Pour mener une bonne vie - et pour bien vieillir - de quoi l’être humain a-t-il besoin ? Chacun, naturellement, répondra à cette question à sa façon. En définitive, les réponses données importent probablement bien moins que la question. Il est d’ailleurs envisageable qu’il y ait autant de bonnes réponses que d’avis exprimés, et que de toute manière ces avis sont susceptibles de varier en fonction des circonstances. Ce qui était bon, juste et vrai hier ne l’est pas forcément aujourd’hui et peut le redevenir demain. Il est du reste courant que la solution d’aujourd’hui au problème d’hier devienne le problème de demain…
Pour revenir à la question, ce qui prédomine et semble finalement faire la différence, c’est la flexibilité adaptative - la résilience - qui permet de composer avec les aléas continuellement changeants de l’existence et de leur donner du sens. Ce dont l’être humain paraît avoir le plus besoin, c’est de cultiver cet équilibre dynamique - la noodynamique du survivant des camps de la mort Viktor E. Frankl - qui est l’état spontané naturel de n’importe quel petit enfant en bonne santé. Comment entretenir, voire développer cette aptitude cruciale ? En prenant soin de soi, avec tendresse et bienveillance. En vidant au fur et à mesure son sac à dos de ces cailloux que l’on collectionne sur les voies de l’existence : cheminer plus léger favorise la prédisposition à lever des yeux émerveillés vers les étoiles et ménage les articulations.

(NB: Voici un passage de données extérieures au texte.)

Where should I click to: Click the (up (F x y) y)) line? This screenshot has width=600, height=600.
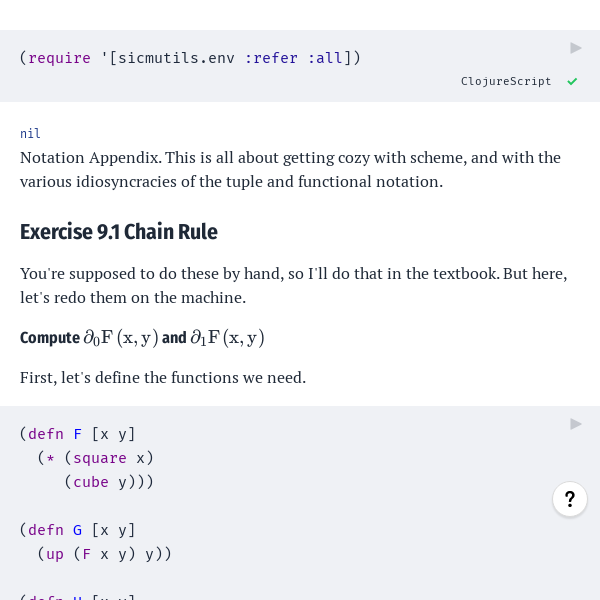click(x=104, y=554)
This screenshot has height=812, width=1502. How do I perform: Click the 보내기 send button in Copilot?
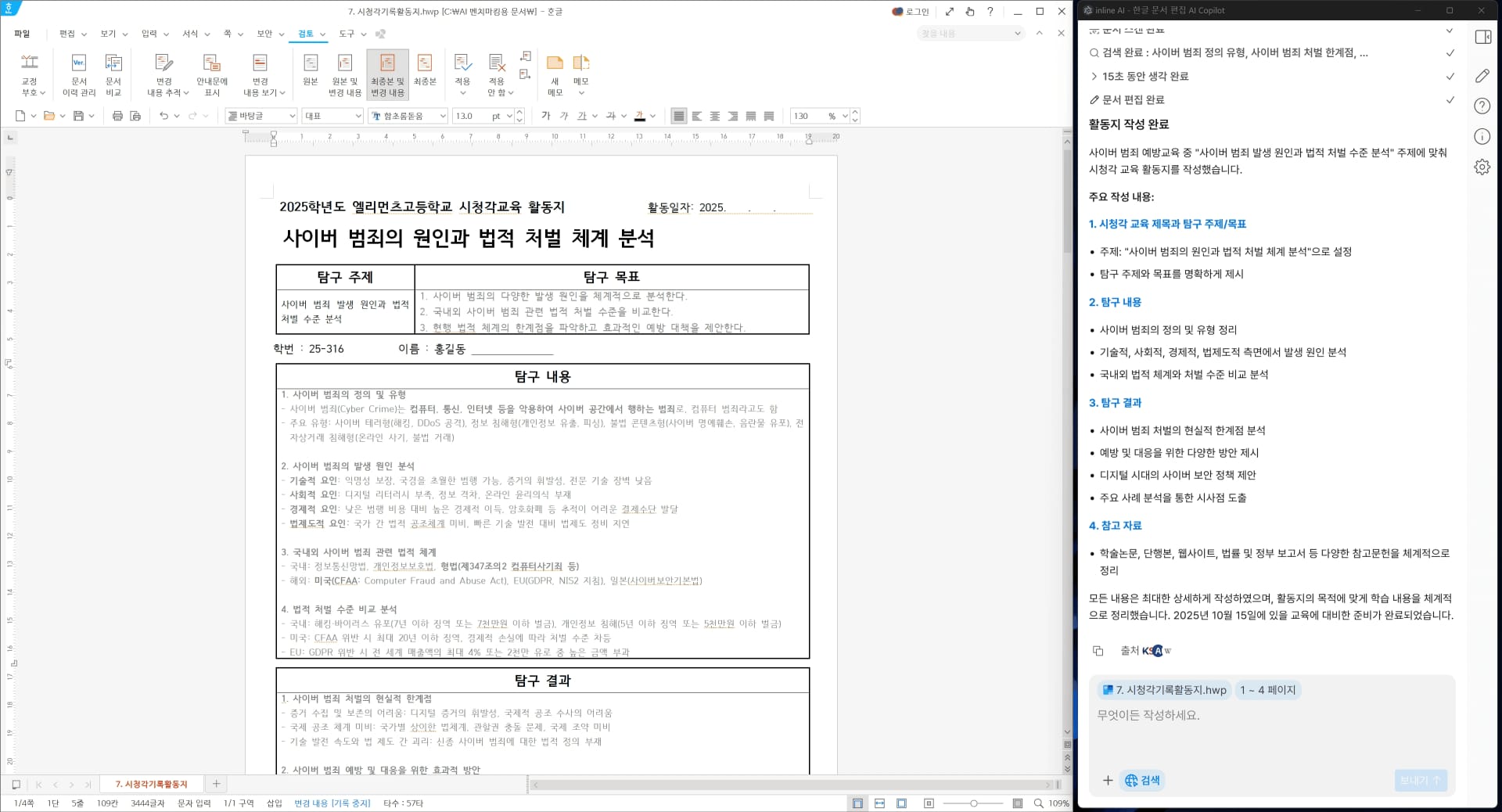[x=1420, y=780]
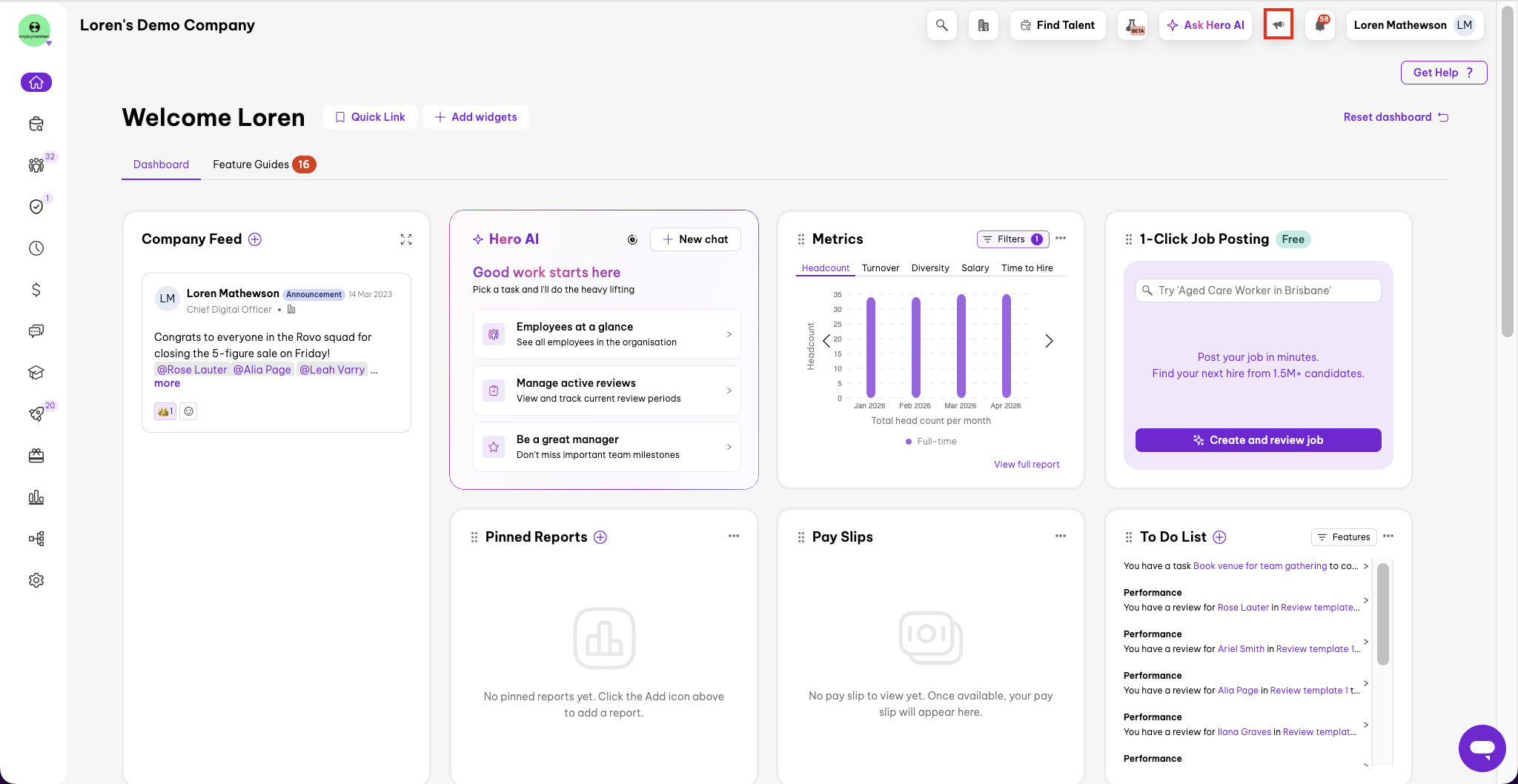Open the Filters dropdown in Metrics
The width and height of the screenshot is (1518, 784).
click(x=1012, y=239)
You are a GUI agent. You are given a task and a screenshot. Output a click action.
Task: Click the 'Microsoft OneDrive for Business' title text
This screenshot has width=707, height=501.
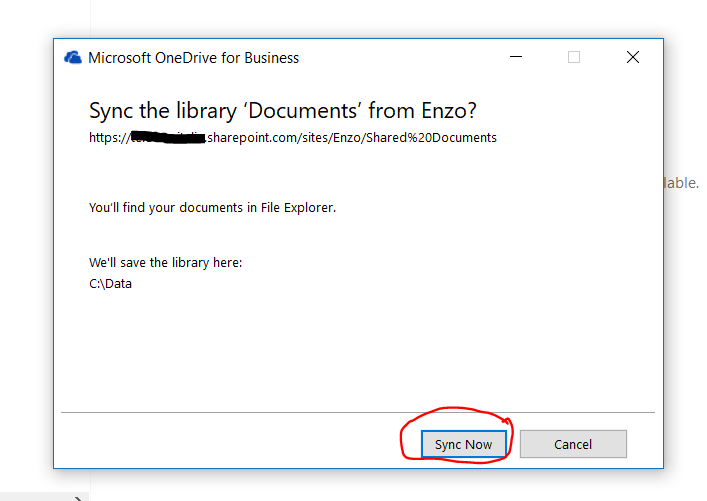(x=193, y=58)
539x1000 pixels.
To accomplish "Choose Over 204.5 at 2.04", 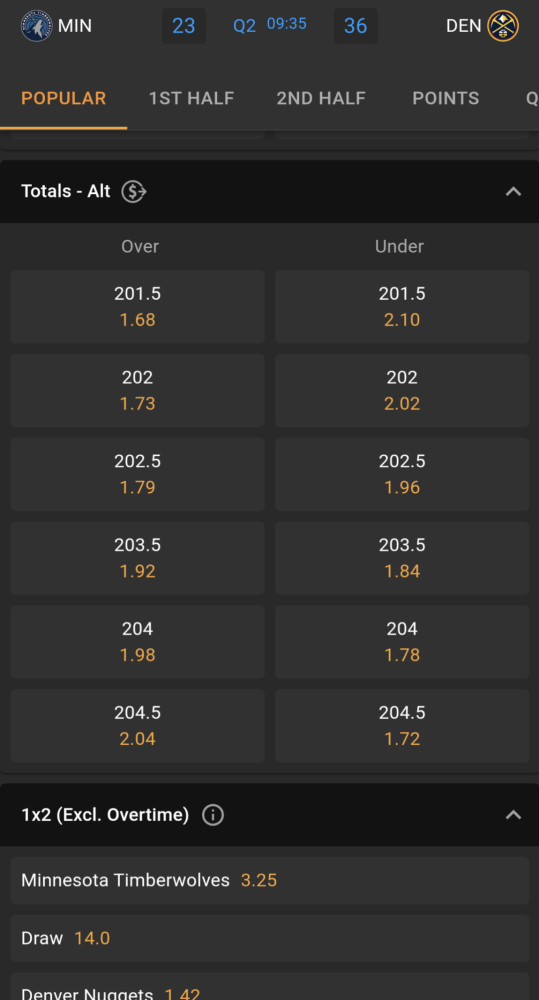I will tap(137, 726).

D’habitude, le burn-out est considéré comme un mal à combattre ou une maladie dont il s’agit de se protéger. Ce phénomène malheureusement très répandu - en particulier chez les professionnels de la santé - est généralement attribué à une faiblesse de caractère chez le travailleur ou aux mauvaises conditions de travail de l’entreprise. Et si le burn-out avait aussi une fonction positive ? Alors qu’on peut le voir comme un effet collatéral de la modernité ou une maladie de civilisation au même titre que l’obésité, il est possible aussi que ce phénomène ne soit pas une maladie, mais une manifestation de bonne santé. Le burn-out pourrait aussi être perçu comme un ultime signal destiné à alerter l’individu que son existence est dominée par un système de croyance dépourvu de toute flexibilité et qu’il court à sa perte. Tel serait alors le précieux message du burn-out.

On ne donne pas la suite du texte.